Two coders watched the video and used a custom-made python program
in order to measure the searching time for the N − 1th puppet, the time the child searched for a Nth puppet (within the 8-s time window starting when the N − 1th puppet was placed on the tree), and the time of occurrence of the question closing the trial, with respect to this searching window. Twenty-eight check details of the 324 trials were excluded from analyses, for experimenter error (4), excessive distraction (9), searching for the N − 1th puppet for more than 10 s (9 trials + 1 other trial where searching time for the N − 1th puppet could not be assessed), unclear searching behavior (2), or closing question asked too early (3). Because analyses were meaningful only if a child contributed data both in a trial where the box was expected to be empty and in a trial where the box was expected to contain one puppet, this resulted MK8776 in the exclusion of 0–9 children from the analyses in each experiment.
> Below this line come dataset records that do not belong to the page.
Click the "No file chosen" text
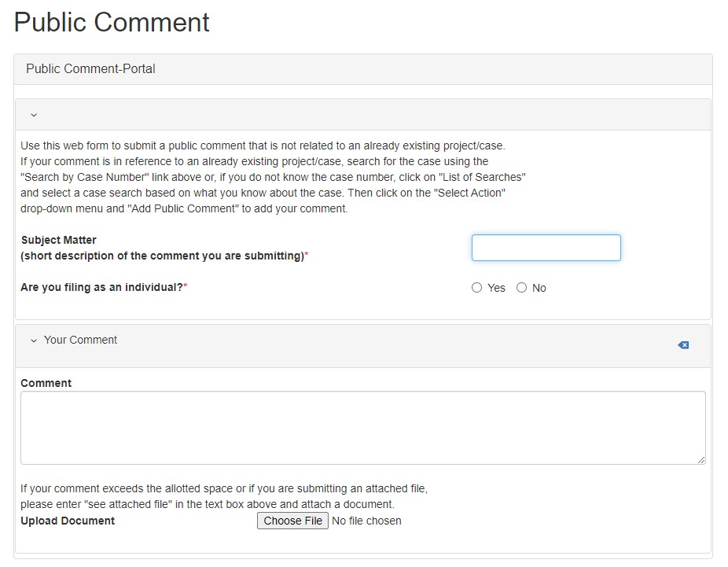 coord(366,521)
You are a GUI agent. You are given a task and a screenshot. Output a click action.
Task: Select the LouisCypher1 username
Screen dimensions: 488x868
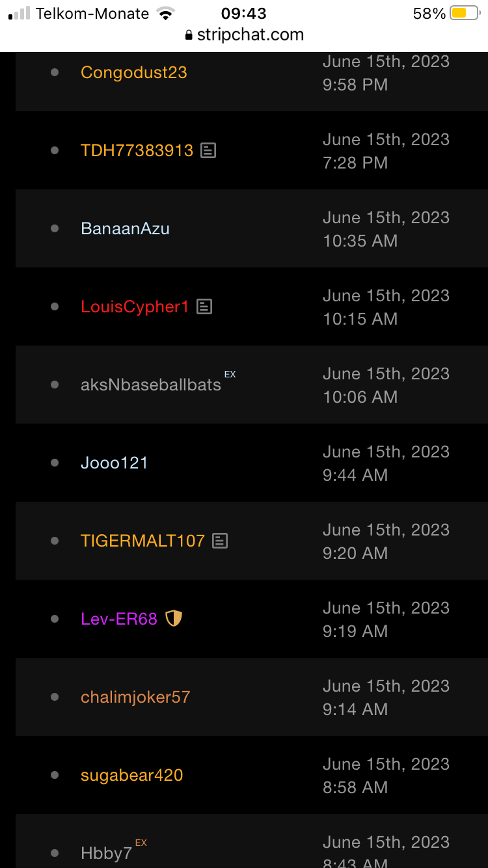pyautogui.click(x=135, y=306)
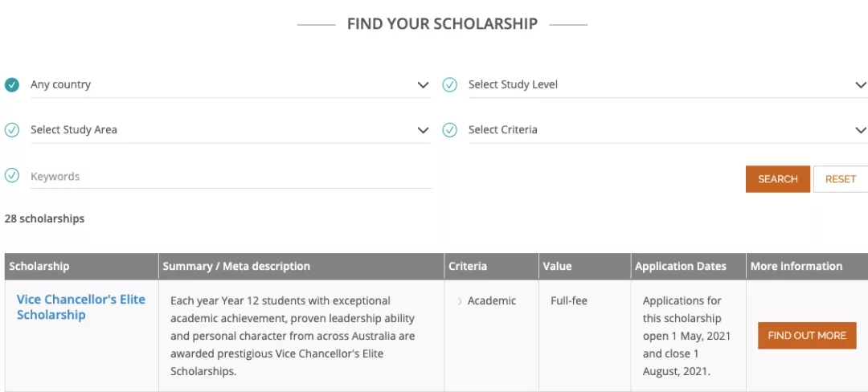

When searching time was measured, the tape was played at slow speed (1/6), and each coder recorded searching by pressing
keys on separate gamepads. The following behaviors were included in the searching time: (1) reaching inside the box (from the moment the child’s hand entered the box to the moment it exited), (2) looking inside the box (from
the moment the child’s gaze was aligned with the opening of the box to the moment the child looked away), and (3) shaking the box to listen for noise (from the moment the child picked up the box to the moment when the shaking ended or the box was returned to the table). One of the coders was the experimenter, who advanced the tape at Farnesyltransferase appropriate places. The other coder was blind to the condition and to the hypotheses. The program recorded agreement between coders by sampling their judgment (search/no search) every 30 ms. If the agreement was under 90% (16/279 trials), a second measurement was attempted, and the most convergent measurement was kept for analyses. For the final sample of 279 trials, the average agreement between the two coders was 98.8% (97.4% if considering only the trials with non-zero searching time). Analyses were conducted on the mean of the searching times measured by the two coders. Results were analyzed using ANOVAs with one between- or within- subject factor for Condition (if appropriate), and one within-subject factor for Outcome (box expected empty vs.